LA MAUVAISE CONJONCTURE LAITIÈRE qui s'éternise met en difficulté un grand nombre d'éleveurs. Certaines exploitations nécessitent un simple coup de pouce pour rebondir au travers des dispositifs administratifs d'aides. Pour d'autres, la situation est plus fragile et suppose de réfléchir aux procédures judiciaires existantes.
L'ACCOMPAGNEMENT ADMINISTRATIF. Plan Sarkozy. Des soutiens spécifiquesmais limités
Prêt de trésorerie, de consolidation, fonds d'allégement des charges (Fac)… les mesures annoncées par Nicolas Sarkozy le 27 octobre 2009 se mettent progressivement en place. Dernière en date, le Dacs Agri (dispositif d'accompagnement spécifique agricole) dont les dossiers doivent être déposés d'ici le 30 avril. Le dispositif est ouvert à tous les producteurs, à condition de rentrer dans les critères d'éligibilité (taux endettement, revenus du ménage…). « Il s'agit en fait de procédure administrative allégée pour répondre aux conséquences directes de la crise agricole », résume Fabrice Guérin, responsable de l'Atese(1), une association d'aide aux agriculteurs en Ille-et-Vilaine. Le seul souci : les enveloppes ne sont pas suffisantes pour satisfaire toutes les demandes.
Dispositif Agridiff. Obtenir des aides
D'autres aides de l'État existent, plus connues sous le nom de dispositif Agridiff mis en place sous l'égide de la DDTM (ancienne DDAF). Il est réservé aux chefs d'exploitation à titre principal depuis au moins cinq ans.

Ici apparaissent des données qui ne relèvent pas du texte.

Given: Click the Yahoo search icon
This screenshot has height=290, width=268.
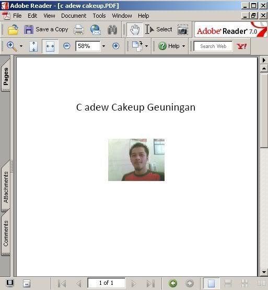Looking at the screenshot, I should 241,46.
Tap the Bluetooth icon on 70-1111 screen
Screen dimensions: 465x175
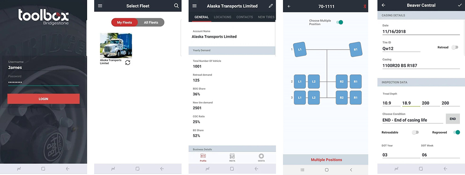pyautogui.click(x=364, y=6)
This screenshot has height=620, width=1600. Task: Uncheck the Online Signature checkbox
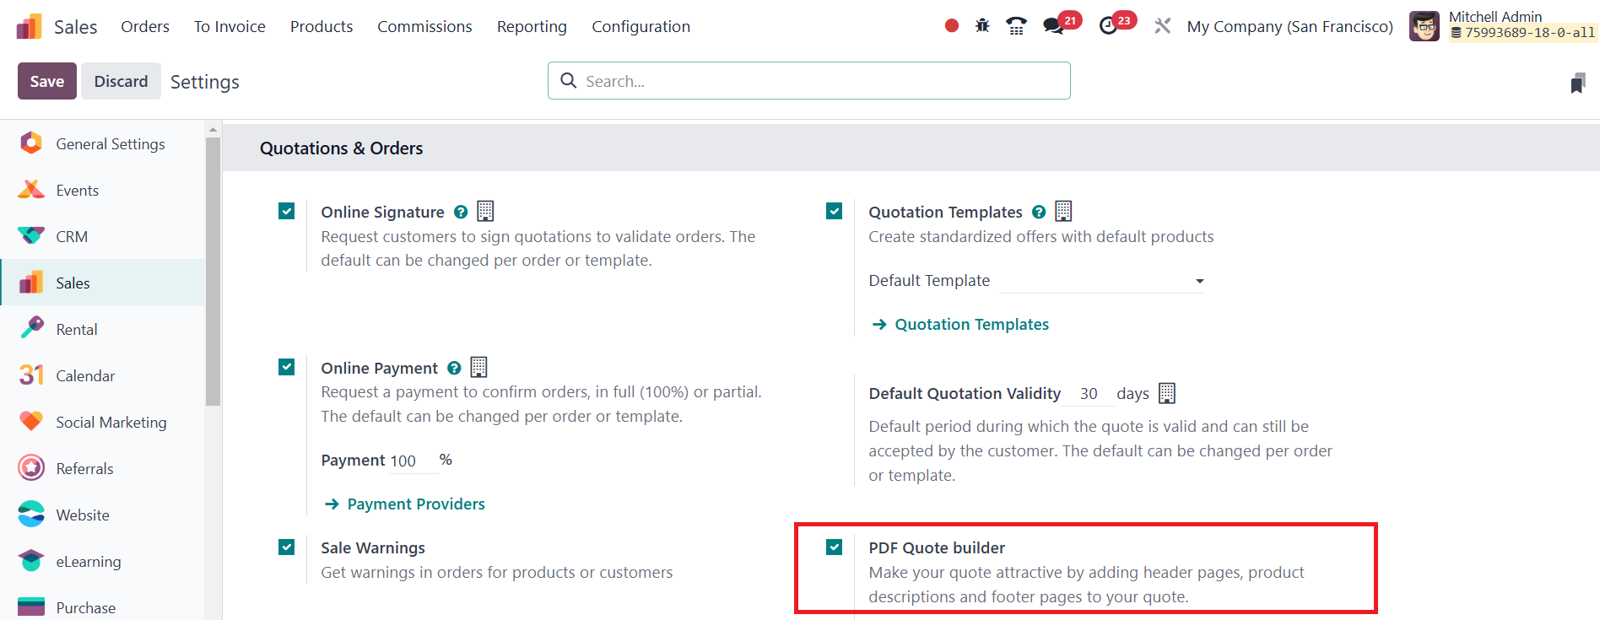(287, 211)
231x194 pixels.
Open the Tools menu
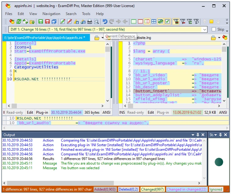(x=86, y=14)
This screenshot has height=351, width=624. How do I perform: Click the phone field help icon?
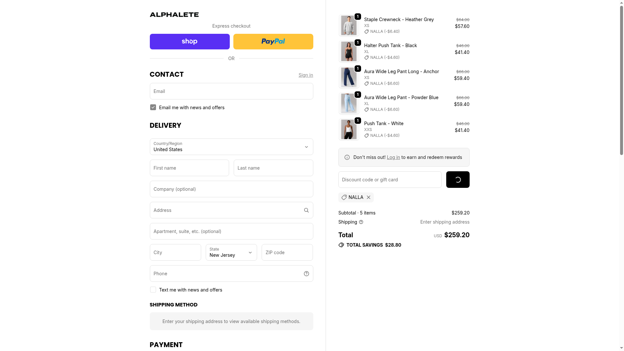click(x=306, y=274)
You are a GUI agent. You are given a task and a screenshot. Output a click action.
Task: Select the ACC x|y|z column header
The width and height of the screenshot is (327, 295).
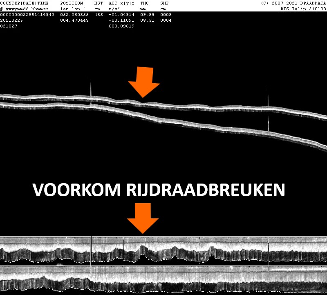(x=121, y=3)
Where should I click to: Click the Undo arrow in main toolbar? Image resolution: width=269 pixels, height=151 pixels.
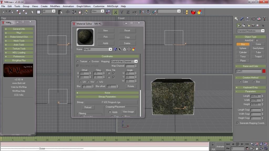tap(5, 12)
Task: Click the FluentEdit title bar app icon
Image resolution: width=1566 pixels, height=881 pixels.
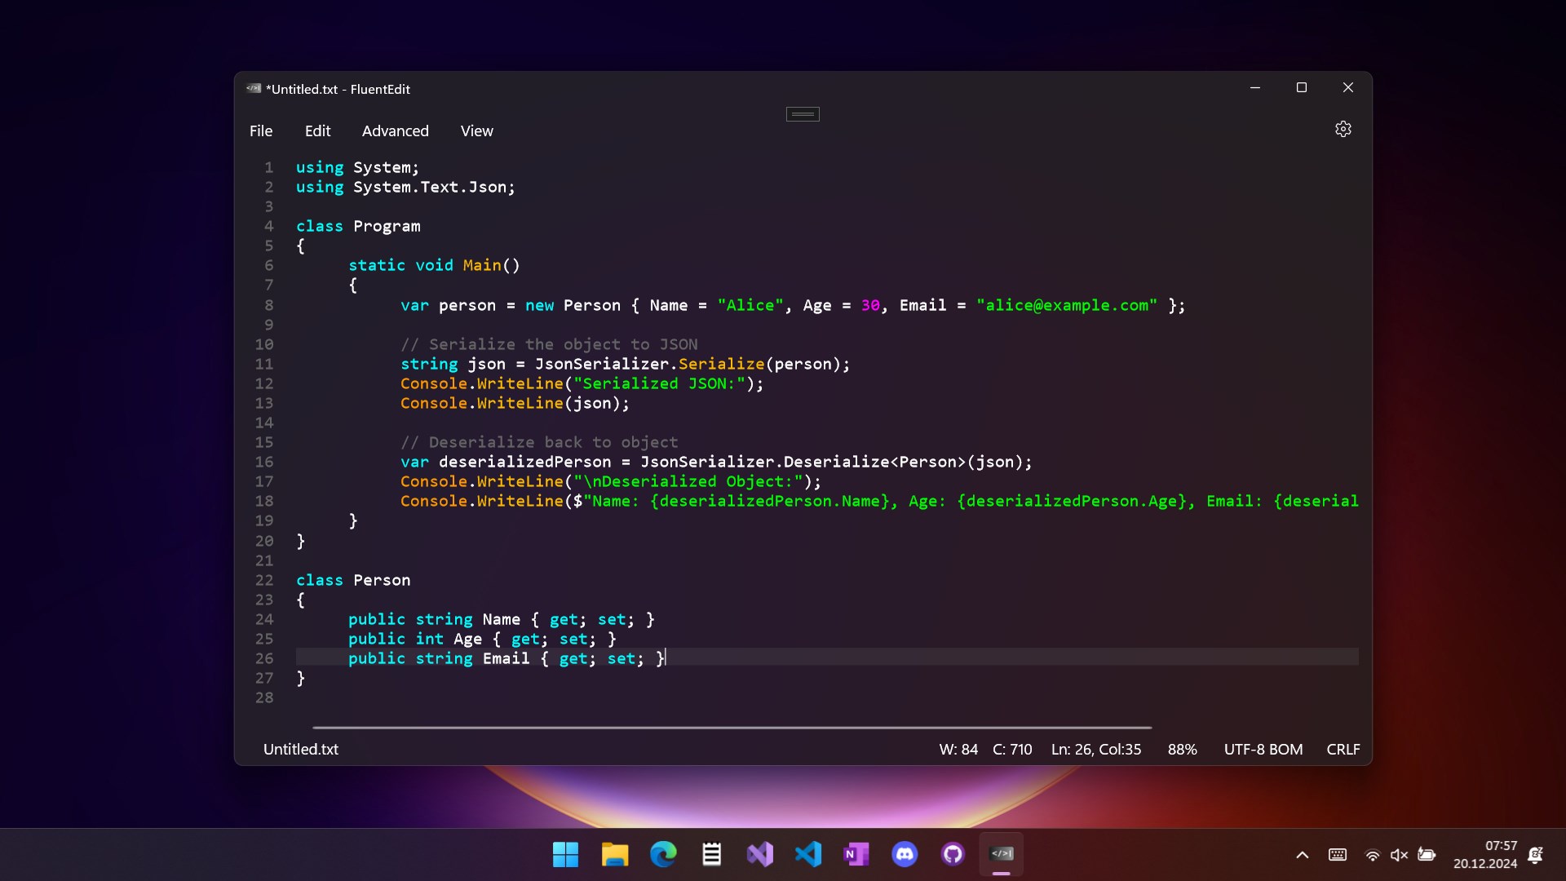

L'exploitation doit avoir dégagé un revenu inférieur à un Smic net annuel par unité de travail non salariée, sur la moyenne des trois derniers exercices. La demande est déposée par l'exploitant auprès de la DDTM. Un expert, choisi par l'exploitant sur une liste établie par le préfet (à l'exemple de l'Atese), établit un diagnostic de l'entreprise (aide au diagnostic). « Le comité scientifique se réunit pour analyser chaque dossier, donner son avis et formuler des propositions », indique le responsable. Si cela paraît possible, un plan de redressement est élaboré. Sinon, l'agriculteur est orienté vers une cessation d'activité (aide à la reconversion professionnelle). La CDOA (Commission départementale d'orientation de l'agriculture) rend un avis sur les possibilités de redressement et l'attribution de l'aide au redressement. L'aide correspond à la prise en charge partielle de frais financiers bancaires des prêts d'exploitations hors prêts fonciers (plafond 10 000 €/unité de travail non salariée). Le préfet peut décider de la mise en place d'un suivi technico-économique sous le contrôle d'un expert pour une durée de trois ans avec une aide à la clé.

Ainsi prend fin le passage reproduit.